Logging in as Root via ssh

mwalshe2000 · 09-23-2014, 04:51 PM

Hi,

as a relative newbie to Debian, I'm wondering if it's secure to connect as Root, via ssh?

Best Regards,

Michael

suicidaleggroll · 09-23-2014, 04:53 PM

Unless it's absolutely needed for whatever reason (and even then only on systems within a protected LAN), it's generally best to disable root ssh access in sshd. I certainly wouldn't enable root ssh access on a server with a public IP.

Think of it this way - if root ssh access is not allowed, then for an attacker to brute-force their way into root control of your system, they would need to solve three unknowns: 1) a valid user name on your system, 2) the password for that user, and then once they were on, 3) the root password. If root ssh access is allowed, then all an attacker needs to brute-force is the root password, which unless it's painfully complex, wouldn't be all that difficult if the system didn't have any denyhosts type auto-ban daemon running.

astrogeek · 09-23-2014, 04:56 PM

Quote:

Originally Posted by mwalshe2000

Hi,

as a relative newbie to Debian, I'm wondering if it's secure to connect as Root, via ssh?

Best Regards,

Michael

It is secure as in "ssh is an acronym for Secure SHell", but it is not good practice.

In general, you want to disable root logins via ssh because they they are a direct path to compromised systems. If disabled, an intruder must first crack the non-root user access, then still crack root access.

netnix99 · 09-23-2014, 04:57 PM

I agree with suicidaleggroll. Disable root login via ssh. If the admin(s) have to login as themselves, then SU to root; you get a log of what has taken place in /var/log/secure (on Red Hat & similar distros). This at least provides you the ability to track down who changed what and when.

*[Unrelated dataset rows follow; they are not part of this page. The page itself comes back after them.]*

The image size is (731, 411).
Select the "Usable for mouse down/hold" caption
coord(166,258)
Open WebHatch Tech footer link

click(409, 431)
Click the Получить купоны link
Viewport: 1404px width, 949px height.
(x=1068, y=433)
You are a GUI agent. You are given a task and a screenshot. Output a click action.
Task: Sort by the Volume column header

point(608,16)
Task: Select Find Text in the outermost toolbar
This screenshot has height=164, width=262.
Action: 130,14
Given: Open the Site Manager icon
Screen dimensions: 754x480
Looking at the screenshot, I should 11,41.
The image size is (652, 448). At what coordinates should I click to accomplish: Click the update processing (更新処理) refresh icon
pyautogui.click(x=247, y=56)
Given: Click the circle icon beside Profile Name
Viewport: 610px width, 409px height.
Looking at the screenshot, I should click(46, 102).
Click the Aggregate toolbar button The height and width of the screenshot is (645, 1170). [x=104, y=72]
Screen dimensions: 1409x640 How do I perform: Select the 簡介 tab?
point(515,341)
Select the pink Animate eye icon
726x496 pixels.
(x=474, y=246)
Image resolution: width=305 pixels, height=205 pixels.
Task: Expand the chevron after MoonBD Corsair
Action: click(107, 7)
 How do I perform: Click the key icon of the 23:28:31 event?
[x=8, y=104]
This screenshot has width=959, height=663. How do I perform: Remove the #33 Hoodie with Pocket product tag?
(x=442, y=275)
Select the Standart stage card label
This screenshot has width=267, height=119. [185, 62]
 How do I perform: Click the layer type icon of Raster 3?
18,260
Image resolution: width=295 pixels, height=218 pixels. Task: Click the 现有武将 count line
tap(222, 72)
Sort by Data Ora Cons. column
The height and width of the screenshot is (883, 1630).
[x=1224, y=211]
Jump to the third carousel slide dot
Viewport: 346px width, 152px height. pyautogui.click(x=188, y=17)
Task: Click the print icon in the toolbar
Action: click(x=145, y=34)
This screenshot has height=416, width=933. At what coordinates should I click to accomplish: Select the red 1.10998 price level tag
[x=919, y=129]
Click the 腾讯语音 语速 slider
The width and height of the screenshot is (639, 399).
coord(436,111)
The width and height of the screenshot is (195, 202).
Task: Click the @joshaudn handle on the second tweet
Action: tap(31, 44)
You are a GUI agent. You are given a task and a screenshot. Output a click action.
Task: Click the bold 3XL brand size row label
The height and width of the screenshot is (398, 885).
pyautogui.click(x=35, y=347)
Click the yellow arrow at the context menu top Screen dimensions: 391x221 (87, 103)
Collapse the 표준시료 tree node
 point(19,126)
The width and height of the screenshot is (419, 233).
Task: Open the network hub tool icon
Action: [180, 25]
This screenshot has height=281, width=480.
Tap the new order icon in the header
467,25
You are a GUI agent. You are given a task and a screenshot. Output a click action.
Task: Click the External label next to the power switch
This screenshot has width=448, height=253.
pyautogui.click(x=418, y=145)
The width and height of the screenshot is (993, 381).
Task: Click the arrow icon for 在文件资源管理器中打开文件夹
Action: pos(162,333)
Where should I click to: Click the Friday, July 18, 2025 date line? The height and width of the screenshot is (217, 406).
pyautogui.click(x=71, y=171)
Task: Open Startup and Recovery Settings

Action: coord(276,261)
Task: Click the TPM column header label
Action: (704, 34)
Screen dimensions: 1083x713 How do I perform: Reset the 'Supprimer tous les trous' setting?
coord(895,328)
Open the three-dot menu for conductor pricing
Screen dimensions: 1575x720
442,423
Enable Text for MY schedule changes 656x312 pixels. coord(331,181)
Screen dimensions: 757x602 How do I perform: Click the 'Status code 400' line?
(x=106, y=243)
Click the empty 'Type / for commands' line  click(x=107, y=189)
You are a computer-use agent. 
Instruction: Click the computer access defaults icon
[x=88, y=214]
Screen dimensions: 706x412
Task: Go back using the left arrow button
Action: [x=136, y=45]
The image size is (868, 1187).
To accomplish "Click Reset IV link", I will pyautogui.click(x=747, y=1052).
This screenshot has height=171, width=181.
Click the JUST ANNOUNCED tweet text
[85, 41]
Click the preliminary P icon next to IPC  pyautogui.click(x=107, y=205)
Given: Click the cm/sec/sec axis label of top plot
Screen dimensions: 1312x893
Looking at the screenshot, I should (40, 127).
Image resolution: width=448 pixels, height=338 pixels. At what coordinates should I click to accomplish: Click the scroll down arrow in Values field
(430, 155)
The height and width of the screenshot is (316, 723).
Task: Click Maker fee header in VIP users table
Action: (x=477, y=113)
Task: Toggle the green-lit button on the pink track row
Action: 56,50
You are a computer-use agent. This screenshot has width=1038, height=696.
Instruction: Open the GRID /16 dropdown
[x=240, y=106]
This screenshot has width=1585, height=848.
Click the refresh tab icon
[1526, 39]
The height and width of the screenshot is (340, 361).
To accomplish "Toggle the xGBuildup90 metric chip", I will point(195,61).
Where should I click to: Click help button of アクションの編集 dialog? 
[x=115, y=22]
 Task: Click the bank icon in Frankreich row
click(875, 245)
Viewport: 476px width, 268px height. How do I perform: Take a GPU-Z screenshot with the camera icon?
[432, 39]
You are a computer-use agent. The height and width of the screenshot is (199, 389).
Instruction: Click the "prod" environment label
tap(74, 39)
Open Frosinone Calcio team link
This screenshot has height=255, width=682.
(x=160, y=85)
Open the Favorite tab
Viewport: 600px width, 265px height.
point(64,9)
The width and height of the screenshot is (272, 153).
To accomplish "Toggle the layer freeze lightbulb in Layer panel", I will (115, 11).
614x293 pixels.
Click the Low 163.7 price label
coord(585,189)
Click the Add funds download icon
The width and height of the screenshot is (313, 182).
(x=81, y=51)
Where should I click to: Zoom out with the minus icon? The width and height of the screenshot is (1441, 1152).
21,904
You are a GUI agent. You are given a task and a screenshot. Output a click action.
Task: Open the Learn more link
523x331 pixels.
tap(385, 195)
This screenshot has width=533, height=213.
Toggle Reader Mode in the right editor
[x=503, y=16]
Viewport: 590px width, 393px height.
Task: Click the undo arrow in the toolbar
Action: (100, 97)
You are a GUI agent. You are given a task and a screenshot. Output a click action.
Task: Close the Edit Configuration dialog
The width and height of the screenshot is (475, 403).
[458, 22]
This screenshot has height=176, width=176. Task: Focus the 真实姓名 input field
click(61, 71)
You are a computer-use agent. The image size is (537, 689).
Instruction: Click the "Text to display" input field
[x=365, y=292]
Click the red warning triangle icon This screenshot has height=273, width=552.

suicidaleggroll · 09-23-2014, 05:12 PM

To give you an idea of why it's a bad idea, here's a little excerpt from my /var/log/secure from this morning:

Code:

Sep 23 06:43:03 chef sshd[16837]: pam_unix(sshd:auth): authentication failure; logname= uid=0 euid=0 tty=ssh ruser= rhost=222.186.52.3  user=root
Sep 23 06:43:05 chef sshd[16837]: Failed password for root from 222.186.52.3 port 1282 ssh2
Sep 23 06:43:05 chef sshd[16838]: Connection closed by 222.186.52.3
Sep 23 06:43:36 chef sshd[16840]: pam_unix(sshd:auth): authentication failure; logname= uid=0 euid=0 tty=ssh ruser= rhost=222.186.52.3  user=root
Sep 23 06:43:38 chef sshd[16840]: Failed password for root from 222.186.52.3 port 2263 ssh2
Sep 23 06:43:40 chef sshd[16841]: Connection closed by 222.186.52.3
Sep 23 06:43:59 chef sshd[16843]: pam_unix(sshd:auth): authentication failure; logname= uid=0 euid=0 tty=ssh ruser= rhost=222.186.52.3  user=root
Sep 23 06:44:01 chef sshd[16843]: Failed password for root from 222.186.52.3 port 4133 ssh2
Sep 23 06:44:02 chef sshd[16844]: Connection closed by 222.186.52.3
Sep 23 06:44:04 chef sshd[16845]: refused connect from 222.186.52.3 (222.186.52.3)
Sep 23 06:44:13 chef sshd[16847]: refused connect from 222.186.52.3 (222.186.52.3)
Sep 23 06:44:20 chef sshd[16848]: refused connect from 222.186.52.3 (222.186.52.3)
Sep 23 06:44:26 chef sshd[16849]: refused connect from 222.186.52.3 (222.186.52.3)

This script kiddie had three tries, after that denyhosts kicked in and added their IP to hosts.deny, which means they are forever banned from my system. Of course I have root ssh disabled, but if I hadn't, and if I didn't have denyhosts or some other auto-ban system running, this person could just sit there and hammer my server until they managed to crack the root password. Maybe they would never crack it, maybe they would, but it's not a gamble I'm willing to take.

This server just had a new OS installed a hair over a month ago (Aug 16), and denyhosts has already thrown 230 IPs in the ban list for too many failed SSH attempts. The above excerpt is just the most recent one.